[Some records]:
# # #

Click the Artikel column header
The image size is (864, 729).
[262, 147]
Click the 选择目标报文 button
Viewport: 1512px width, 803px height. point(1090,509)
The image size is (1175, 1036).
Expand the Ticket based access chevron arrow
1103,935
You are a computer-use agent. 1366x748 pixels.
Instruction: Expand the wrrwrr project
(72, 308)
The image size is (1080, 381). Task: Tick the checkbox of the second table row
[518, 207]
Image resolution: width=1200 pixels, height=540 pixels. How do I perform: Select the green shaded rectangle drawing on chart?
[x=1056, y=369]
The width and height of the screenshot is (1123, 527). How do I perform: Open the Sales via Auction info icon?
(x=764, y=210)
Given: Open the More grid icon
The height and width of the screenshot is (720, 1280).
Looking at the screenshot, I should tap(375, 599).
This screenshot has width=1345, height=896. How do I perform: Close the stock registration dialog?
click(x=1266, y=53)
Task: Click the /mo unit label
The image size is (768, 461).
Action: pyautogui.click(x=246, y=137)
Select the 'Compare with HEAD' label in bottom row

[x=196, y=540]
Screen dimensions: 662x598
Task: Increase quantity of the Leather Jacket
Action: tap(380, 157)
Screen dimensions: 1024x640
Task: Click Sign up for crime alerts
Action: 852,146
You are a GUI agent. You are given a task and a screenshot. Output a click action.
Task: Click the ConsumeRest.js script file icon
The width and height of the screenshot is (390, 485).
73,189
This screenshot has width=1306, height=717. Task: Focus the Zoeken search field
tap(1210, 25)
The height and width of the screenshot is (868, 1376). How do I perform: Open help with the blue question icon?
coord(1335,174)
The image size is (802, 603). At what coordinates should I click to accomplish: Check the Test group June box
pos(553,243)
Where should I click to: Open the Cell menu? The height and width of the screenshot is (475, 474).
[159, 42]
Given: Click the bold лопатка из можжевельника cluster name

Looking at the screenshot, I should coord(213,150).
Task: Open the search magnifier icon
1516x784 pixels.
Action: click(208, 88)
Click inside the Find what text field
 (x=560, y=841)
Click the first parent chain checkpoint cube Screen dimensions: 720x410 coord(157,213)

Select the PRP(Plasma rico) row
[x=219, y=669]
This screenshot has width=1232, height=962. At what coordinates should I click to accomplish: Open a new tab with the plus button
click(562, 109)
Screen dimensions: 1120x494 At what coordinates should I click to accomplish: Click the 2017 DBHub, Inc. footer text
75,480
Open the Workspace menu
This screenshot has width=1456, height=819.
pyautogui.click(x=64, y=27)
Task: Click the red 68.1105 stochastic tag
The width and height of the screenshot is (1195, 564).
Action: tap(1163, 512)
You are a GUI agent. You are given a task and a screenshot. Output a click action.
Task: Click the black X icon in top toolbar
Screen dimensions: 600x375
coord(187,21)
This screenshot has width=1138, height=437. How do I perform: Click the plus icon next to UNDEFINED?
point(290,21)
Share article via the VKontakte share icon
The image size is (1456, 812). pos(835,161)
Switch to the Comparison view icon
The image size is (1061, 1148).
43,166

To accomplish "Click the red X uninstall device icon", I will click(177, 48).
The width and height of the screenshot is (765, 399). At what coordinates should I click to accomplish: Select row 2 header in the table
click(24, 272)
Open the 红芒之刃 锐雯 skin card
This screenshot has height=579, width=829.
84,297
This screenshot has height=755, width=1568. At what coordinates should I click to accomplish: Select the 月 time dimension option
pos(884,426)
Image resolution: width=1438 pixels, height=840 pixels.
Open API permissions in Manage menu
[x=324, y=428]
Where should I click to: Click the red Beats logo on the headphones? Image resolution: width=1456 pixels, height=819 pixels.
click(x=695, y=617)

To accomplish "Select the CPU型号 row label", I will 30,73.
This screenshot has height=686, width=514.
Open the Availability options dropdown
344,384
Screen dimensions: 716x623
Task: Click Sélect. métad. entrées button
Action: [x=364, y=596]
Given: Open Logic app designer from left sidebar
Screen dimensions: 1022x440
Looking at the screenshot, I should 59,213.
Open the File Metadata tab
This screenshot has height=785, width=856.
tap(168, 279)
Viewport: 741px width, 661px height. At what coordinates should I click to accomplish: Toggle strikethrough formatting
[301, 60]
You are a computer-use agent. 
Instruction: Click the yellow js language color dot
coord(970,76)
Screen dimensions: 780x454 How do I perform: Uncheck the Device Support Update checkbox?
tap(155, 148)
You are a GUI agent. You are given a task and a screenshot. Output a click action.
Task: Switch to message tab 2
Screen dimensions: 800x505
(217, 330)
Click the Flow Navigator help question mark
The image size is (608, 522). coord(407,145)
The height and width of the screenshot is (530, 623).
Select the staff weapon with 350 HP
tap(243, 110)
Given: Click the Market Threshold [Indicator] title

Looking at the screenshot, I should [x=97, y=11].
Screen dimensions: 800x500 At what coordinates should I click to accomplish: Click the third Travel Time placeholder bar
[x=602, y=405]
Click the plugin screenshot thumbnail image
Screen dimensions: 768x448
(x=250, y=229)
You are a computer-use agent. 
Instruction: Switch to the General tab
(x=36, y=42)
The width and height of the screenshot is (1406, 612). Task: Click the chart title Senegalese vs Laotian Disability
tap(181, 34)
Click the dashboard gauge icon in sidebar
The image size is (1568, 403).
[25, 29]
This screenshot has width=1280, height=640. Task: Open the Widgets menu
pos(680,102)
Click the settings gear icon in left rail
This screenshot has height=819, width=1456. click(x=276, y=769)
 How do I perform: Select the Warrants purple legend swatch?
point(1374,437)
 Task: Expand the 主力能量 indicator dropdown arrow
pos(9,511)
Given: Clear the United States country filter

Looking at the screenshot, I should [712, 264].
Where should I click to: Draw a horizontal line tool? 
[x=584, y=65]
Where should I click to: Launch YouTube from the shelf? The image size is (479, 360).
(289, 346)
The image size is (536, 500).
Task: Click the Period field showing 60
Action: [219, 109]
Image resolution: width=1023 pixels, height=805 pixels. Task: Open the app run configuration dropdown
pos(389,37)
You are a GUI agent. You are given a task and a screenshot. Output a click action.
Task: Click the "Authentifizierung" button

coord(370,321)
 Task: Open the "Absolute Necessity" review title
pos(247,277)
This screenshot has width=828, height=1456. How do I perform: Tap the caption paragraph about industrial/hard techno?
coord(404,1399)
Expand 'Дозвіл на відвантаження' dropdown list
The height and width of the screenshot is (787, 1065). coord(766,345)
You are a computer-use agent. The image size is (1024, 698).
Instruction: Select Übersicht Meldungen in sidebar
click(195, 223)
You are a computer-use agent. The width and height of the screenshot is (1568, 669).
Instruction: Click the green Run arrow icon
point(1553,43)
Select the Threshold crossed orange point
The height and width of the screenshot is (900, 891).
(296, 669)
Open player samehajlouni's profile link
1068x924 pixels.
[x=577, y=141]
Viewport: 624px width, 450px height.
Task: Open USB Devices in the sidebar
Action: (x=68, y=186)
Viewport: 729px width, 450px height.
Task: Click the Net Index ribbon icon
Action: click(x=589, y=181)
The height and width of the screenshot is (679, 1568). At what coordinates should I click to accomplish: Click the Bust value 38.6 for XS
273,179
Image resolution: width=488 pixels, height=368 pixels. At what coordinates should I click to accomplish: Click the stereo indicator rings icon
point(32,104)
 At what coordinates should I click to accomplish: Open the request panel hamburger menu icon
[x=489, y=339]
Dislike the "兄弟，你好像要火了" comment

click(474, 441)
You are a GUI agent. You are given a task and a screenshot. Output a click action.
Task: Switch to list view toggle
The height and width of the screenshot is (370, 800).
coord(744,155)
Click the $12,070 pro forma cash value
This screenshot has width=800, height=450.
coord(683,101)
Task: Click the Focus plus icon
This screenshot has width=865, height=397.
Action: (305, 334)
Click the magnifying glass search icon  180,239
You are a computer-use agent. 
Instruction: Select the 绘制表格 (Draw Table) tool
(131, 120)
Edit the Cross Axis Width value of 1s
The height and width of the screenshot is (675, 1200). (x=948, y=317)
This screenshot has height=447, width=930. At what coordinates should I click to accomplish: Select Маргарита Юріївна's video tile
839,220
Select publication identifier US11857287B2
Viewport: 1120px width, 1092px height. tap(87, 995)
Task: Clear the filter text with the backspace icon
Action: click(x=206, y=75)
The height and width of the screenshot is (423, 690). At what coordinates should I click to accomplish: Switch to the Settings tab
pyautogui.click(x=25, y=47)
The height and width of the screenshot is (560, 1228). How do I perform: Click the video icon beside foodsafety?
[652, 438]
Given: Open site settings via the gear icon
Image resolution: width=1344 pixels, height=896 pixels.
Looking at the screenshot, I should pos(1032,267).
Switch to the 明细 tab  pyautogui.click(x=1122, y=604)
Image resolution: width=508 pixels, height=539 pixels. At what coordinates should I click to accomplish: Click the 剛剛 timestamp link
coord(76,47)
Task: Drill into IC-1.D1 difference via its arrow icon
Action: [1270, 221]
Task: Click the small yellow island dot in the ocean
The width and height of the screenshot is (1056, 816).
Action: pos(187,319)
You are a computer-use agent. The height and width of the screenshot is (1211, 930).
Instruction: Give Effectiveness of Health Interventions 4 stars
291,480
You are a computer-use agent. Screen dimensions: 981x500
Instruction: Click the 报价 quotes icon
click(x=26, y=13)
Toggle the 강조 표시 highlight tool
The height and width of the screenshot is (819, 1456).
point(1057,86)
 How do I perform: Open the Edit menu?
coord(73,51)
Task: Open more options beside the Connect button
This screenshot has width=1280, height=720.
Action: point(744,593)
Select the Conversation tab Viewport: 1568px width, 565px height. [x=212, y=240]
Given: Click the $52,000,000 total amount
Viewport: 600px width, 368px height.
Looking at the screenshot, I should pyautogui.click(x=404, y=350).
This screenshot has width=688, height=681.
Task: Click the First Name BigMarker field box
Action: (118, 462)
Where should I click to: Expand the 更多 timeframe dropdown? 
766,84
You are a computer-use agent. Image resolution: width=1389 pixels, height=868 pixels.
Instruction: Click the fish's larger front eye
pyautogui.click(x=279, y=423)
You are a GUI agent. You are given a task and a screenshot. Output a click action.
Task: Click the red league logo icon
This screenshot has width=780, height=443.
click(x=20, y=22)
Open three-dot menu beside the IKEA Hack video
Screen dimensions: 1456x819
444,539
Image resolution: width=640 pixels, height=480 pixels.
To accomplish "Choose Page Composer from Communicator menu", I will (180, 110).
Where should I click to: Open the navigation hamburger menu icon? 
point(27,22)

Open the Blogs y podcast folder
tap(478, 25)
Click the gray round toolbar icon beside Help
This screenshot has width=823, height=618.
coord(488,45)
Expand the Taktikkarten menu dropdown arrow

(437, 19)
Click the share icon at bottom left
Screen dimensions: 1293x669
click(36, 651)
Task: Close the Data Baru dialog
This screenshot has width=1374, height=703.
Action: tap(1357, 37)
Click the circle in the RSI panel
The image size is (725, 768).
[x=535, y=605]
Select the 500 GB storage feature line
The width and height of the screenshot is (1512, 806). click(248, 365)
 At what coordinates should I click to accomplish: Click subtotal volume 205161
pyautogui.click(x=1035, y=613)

# # #

[AIM]:
Can you arrange the lines that open with the one containing "Task: Open more" and close with the one containing "tap(478, 25)", both included, as a JSON list of strings with one string per line and blank lines left out?

[ANSWER TO THIS PROBLEM]:
[
  "Task: Open more options beside the Connect button",
  "This screenshot has width=1280, height=720.",
  "Action: point(744,593)",
  "Select the Conversation tab Viewport: 1568px width, 565px height. [x=212, y=240]",
  "Given: Click the $52,000,000 total amount",
  "Viewport: 600px width, 368px height.",
  "Looking at the screenshot, I should pyautogui.click(x=404, y=350).",
  "This screenshot has width=688, height=681.",
  "Task: Click the First Name BigMarker field box",
  "Action: (118, 462)",
  "Where should I click to: Expand the 更多 timeframe dropdown? ",
  "766,84",
  "You are a computer-use agent. Image resolution: width=1389 pixels, height=868 pixels.",
  "Instruction: Click the fish's larger front eye",
  "pyautogui.click(x=279, y=423)",
  "You are a GUI agent. You are given a task and a screenshot. Output a click action.",
  "Task: Click the red league logo icon",
  "This screenshot has width=780, height=443.",
  "click(x=20, y=22)",
  "Open three-dot menu beside the IKEA Hack video",
  "Screen dimensions: 1456x819",
  "444,539",
  "Image resolution: width=640 pixels, height=480 pixels.",
  "To accomplish \"Choose Page Composer from Communicator menu\", I will (180, 110).",
  "Where should I click to: Open the navigation hamburger menu icon? ",
  "point(27,22)",
  "Open the Blogs y podcast folder",
  "tap(478, 25)"
]